Caminhei até a sala de Matemática, onde teria minhas duas primeiras aulas. A maioria dos alunos já havia chegado, dentre eles estavam os Bulfinch e o garoto que conversara com o diretor Stuttgart.
Claire acenou, indicando para que eu me sentasse à carteira atrás dela, caminhei até lá e me sentei.

A Srta. Hannover entrou na sala.

Era uma senhora esquisita, usava um chapéu preto que tinha um véu por baixo, parecia vestida para um funeral, com um vestido longo também preto.

Só dava para ver metade de seu rosto, o que a tornava misteriosamente assustadora.

Olhei para Dylan, que estava na fileira ao lado, na última mesa. Ele batia os dedos freneticamente sobre a mesa e olhava para os lados.

— Max Stone – chamou a professora, o garoto de olhos azuis e cabelos negros voltou-se para ela. – Sente-se aqui. – disse ela, indicando uma carteira vazia da primeira fileira, Max revirou os olhos e fez o que a professora disse. – Você ali, Sr. Bulfinch.

Dylan arrastou-se até a primeira mesa.

A Srta. Hannover olhou para mim e pude jurar que lambeu os beiços, como se me visse como uma saborosa refeição. Tentei não demonstrar desconforto e desviei o olhar.

— Srta. Goldwyn – chamou. Como, diabos, essa mulher sabe quem eu sou? – Seja bem-vinda.

Seu sorriso era maldoso e cheio de malícia, um sorriso que eu tinha quase certeza de que me atormentaria por noites.

Fiquei quieta.

— Essa mulher é sinistra – resmungou Claire, à minha frente.

A aula passou rápido... À quem estou querendo enganar? Estou falando de duas aulas de cálculos com uma professora sombria, cada minuto parecia uma eternidade.

Eu havia saído da sala, estava andando no corredor, tomando um suco de uva, quando três garotas se aproximaram.

Uma tinha cabelos curtos, cacheados e ruivos, tinha olhos castanhos e usava uma saia jeans azul, blusa do "One Direction" e sapatilhas vermelhas.

A outra tinha pele morena, olhos castanhos e cabelos lisos. Usava calça vermelho-escuro, camisa azul e botas de cano-curto pretas.

A última era tinha ondas louras e olhos azuis, usava um short rosa, camiseta preta e saltos também pretos. Todas eram tão bonitas e pálidas que pareciam bonecas de porcelana.

— Leah Goldwyn, não é? – quem se pronunciou foi a ruiva que estava entre a loura e a morena. – Sou Haley Downy, estas são Kathleen Frey e Hannah Gerrard.

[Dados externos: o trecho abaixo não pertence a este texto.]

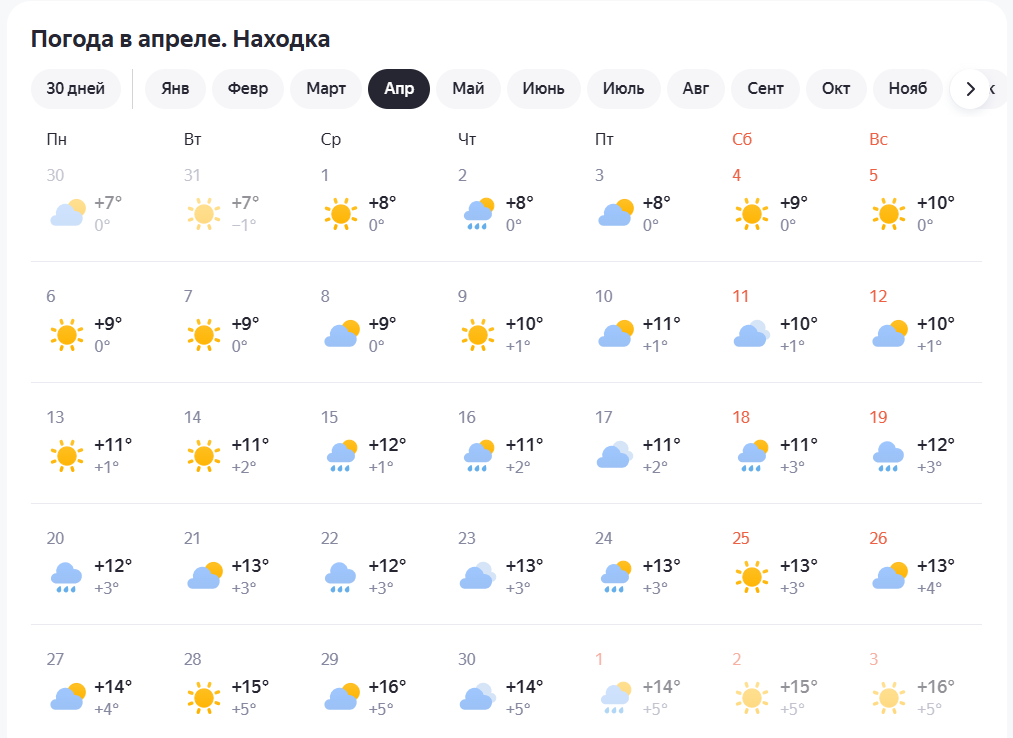
Task: Click the cloudy icon on Saturday April 11
Action: click(x=751, y=334)
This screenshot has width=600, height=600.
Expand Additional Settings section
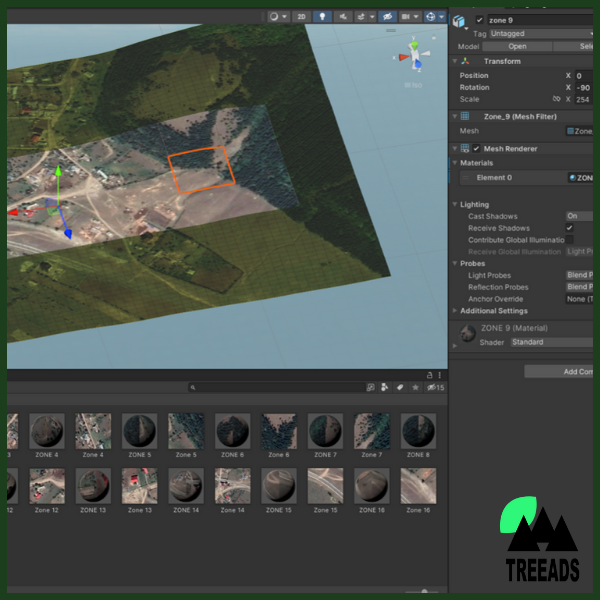point(493,311)
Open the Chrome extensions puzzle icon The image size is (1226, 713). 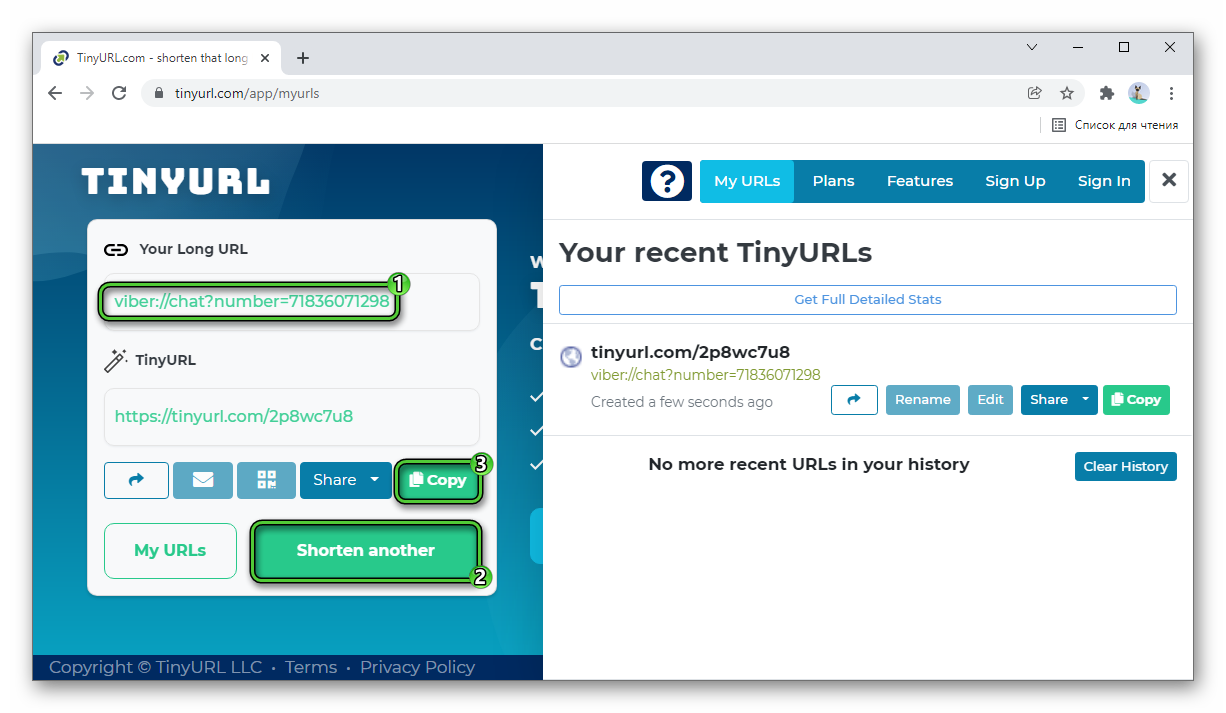[x=1106, y=93]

Kathleen era a morena, a loura era Hannah.

— Ouvi falar muito dos Goldwyn. São aquela família esquisita de Santa Monica, né?

Fiquei quieta, olhando para meu suco.

— Bem que meus pais disseram... São o carma desse lugar. Não deviam deixar criaturas como você junto de outros jovens, sabe, prezo muito minha religião. Então, eu queria deixar um recado para você.

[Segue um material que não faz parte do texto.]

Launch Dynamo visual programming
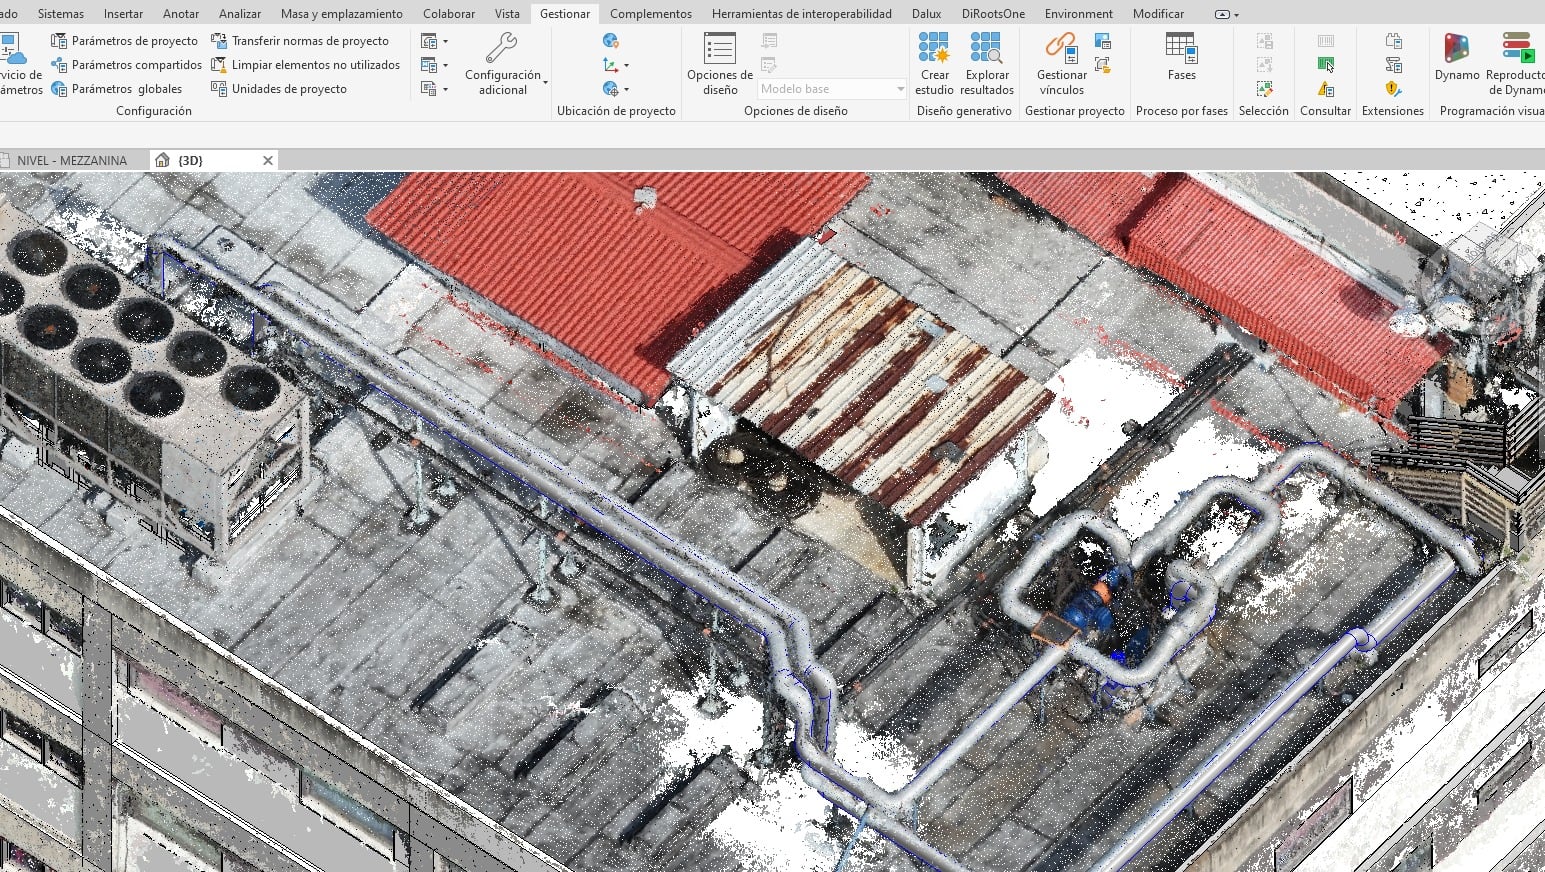1545x872 pixels. click(1457, 58)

Olhei para a garota, com uma clara estampa de tédio em minha expressão, como se não tivesse ouvido nada do que falou.

— Não pense que não percebi o Max olhando para você a aula inteira, e isto não vai ficar assim. O Max é meu, está me entendendo? Não vai ser uma coisa como você que vai mudar minha imagem neste colégio.

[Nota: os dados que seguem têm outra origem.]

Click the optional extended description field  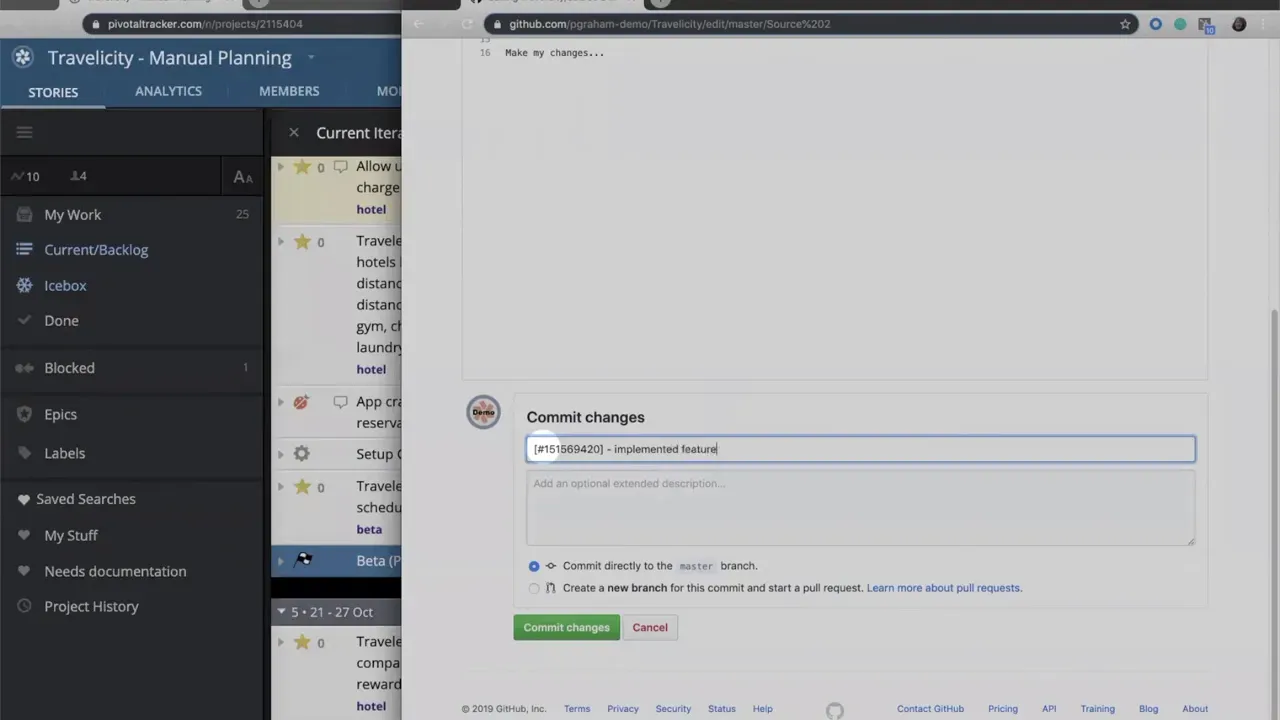(860, 508)
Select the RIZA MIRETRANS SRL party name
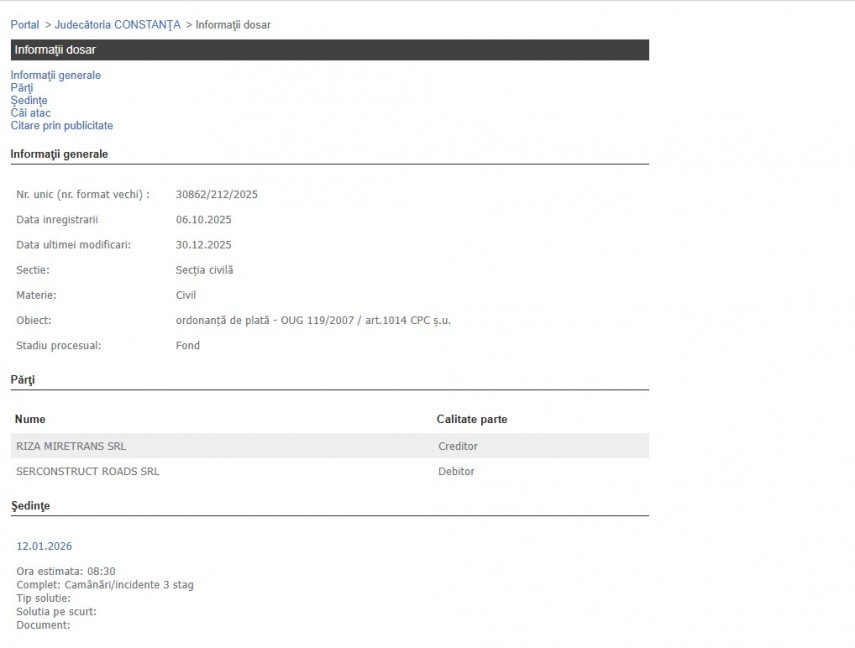This screenshot has height=648, width=855. coord(71,446)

Por que ela não diz isso pra ele? pensei.

Olhei para meu suco novamente. Uma pena, ele estava tão bom. Virei o copo sobre a cabeça de Haley, que deu um gritinho de indignação. Já haviam várias pessoas observando a cena, o que era uma droga, considerando que eu não era muito boa em lidar com pessoas.

— Minha blusa favorita! – choramingou. Permaneci com uma expressão de total tédio.

— Sobrou um pouco aqui, querem experimentar também? – eu perguntei à Hannah e Kathleen, minha voz também soou inexpressiva, demonstrando pura indiferença. As duas negaram rapidamente e correram em direção ao banheiro feminino, seguindo Haley.

Saí da rodinha de pessoas e encontrei Claire com um sorriso de aprovação no rosto.

Dylan apareceu logo depois, com um sorriso divertido no rosto.

— O que foi que ela te disse? – perguntou. Dei de ombros.

— Nada importante.

Caminhamos até o pátio, na hora do intervalo.